After years of oppression and civil war following independence, Uganda’s relative security means it has a generally positive – if sometimes controversial – image on the world stage. Considered one of the continent’s more prosperous states, it is the seventeenth-largest economy in Africa, and it continues to grow; furthermore, travel and tourism rates consistently rising also have a positive effect on both the nation’s GDP and its international image. On paper, Uganda is well on its way to achieving poverty goals set by the United Nations, and to improving stability and prosperity across the state.
That same stability, however, means the problems Uganda experiences with its electoral and democratic systems are regularly overlooked by the international community and its media, with the tensions in the neighbouring Democratic Republic of Congo and South Sudan taking precedence in international headlines. Yet Ugandan elections have long been mired in controversy, and its citizens’ return to the ballot box on February 18th 2016 shines another light on this perennial issue.
Downtown Kampala, Uganda by Andrew Regan
Prior to the voting, the Ugandan government under President Museveni (the National Resistance Movement – NRM) are accused of deliberately and systematically infringing opponents’ rights to campaign effectively. Amongst the allegations levied against the NRM are intimidation of journalists and control of access by candidates to media coverage of the elections, putting the alternatives to Museveni’s government at a significant disadvantage. The state-owned Uganda Broadcasting Company – expected to be an impartial commentator – gave the incumbent president 44% of its airtime, as opposed to 24% and 4% for his two main rivals. Furthermore, social media in Uganda was blocked by the Uganda Communications Commission (UCC) after suggestions that sites like Facebook and Twitter were being used to campaign, despite official campaigning ending two days before the election took place. Similar controversies have surrounded elections in Uganda previously, and the day of the election saw many citizens disenfranchised by lack of appropriate materials. Moreover, women’s rights were particularly affected, as extremely long waiting times in the hot sun meant those with young children and babies increasingly had to give up their vote in order to fulfil their family responsibilities.

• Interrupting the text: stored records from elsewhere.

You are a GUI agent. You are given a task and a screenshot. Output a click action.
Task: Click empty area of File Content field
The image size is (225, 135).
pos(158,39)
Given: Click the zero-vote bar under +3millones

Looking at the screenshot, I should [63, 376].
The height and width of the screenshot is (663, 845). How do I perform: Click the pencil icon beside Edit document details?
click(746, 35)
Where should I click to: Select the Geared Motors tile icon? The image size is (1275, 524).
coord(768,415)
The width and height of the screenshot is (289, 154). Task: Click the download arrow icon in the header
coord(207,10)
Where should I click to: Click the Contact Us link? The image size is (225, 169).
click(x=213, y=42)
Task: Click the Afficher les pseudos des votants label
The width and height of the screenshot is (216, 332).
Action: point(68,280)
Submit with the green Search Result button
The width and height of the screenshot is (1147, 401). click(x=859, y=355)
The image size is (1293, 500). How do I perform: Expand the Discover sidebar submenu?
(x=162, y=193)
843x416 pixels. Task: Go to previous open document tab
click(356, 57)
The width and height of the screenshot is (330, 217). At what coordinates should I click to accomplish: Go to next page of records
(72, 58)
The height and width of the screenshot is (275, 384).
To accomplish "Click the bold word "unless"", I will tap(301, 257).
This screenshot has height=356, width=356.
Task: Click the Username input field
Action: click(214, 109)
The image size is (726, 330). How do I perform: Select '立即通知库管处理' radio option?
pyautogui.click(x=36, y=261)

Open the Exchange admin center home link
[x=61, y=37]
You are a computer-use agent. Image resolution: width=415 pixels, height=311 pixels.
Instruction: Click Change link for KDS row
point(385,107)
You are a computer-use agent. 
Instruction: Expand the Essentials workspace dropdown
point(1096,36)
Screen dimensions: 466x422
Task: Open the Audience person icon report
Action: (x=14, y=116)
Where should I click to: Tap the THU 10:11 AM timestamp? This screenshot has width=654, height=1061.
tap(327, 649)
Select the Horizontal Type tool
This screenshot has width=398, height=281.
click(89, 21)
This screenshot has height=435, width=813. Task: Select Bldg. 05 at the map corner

President Museveni is due to be sworn in once again as Uganda’s leader on May 12th, and tensions surrounding the event remain high. The Ugandan security forces are reportedly stepping up measures to ensure that the ceremony can go ahead amid concerns that the president’s biggest opposition rival, and former personal doctor, Kizza Besigye will lead protests on the day. Besigye is capable of rallying significant support amongst the populace; in 2011, he and his party arranged the ‘Walk to Work’ protests that sparked a violent response from the government, which resulted in a number of civilian deaths. Bisigye was arrested whilst campaigning for the February election at a rally and he was accused of holding a public meeting without the government’s permission, thereby violating public order laws. Despite this arrest, and multiple others, Bisigye is insistent on fighting the government, claiming that votes were rigged and he has been deliberately targeted. He was placed under house arrest on 16th February, days before the election, after police used tear gas on the crowds outside of his campaign rally.
Understanding Uganda’s problems with democracy requires an understanding of the history of both the state and its government. Formerly a colony under British rule, the country gained official independence in October 1962. The east-African nation’s president, Yoweri Museveni, is one of the continent’s longest serving leaders; co-founder of the group that removed Idi Amin in 1979, and subsequent leader of a rebel force that took power in 1986, he has ruled Uganda for thirty years, and has continuously come under criticism for the transparency and legitimacy of the elections that have maintained his position of power. Multi-party politics have only been reinstated in Uganda since 2005 – something achieved, to the government’s credit, via popular referendum – and questions remain from both the opposition and non-government organisations about the state’s attempts to quash opposing voices by ballot fraud, arbitrary arrest, or extreme use of force.
President of Uganda Yoweri Museveni, by the Foreign and Commonwealth Office
Access to free, fair and democratic elections has been something the international community – most often through the United Nations – has held up as a standard that all states should seek to achieve. To place the Ugandan issue into the context of international law, the UN Universal Declaration of Human Rights makes clear that every person, without qualifiers, is entitled to (1) “freedom of opinion and expression,” (2) “freedom of peaceful assembly and association,” and (3) the right to take part in the government of his country, directly or through freely chosen representatives.” The Declaration goes on to state that “the will of the people shall be the basis of the authority of government; this will shall be expressed in periodic and genuine elections which shall be by universal and equal suffrage.”
What is clear about Uganda’s current situation is the fundamental rights of the populace are being denied, as they are barred from their presidential candidates entering into the race with equal opportunity to be successful. Museveni’s re-election means that the question of who will succeed him – some suggest his son or wife – has been further avoided; the accusations that the election was rigged only causes further tension in a nation where its political leadership is so often controversial, despite significant progress over its thirty year tenure. Regardless of how the situation is resolved, doing so is imperative; destabilising the nation puts the entire region at risk, and the current state of affairs contravenes the human rights of all Ugandan citizens.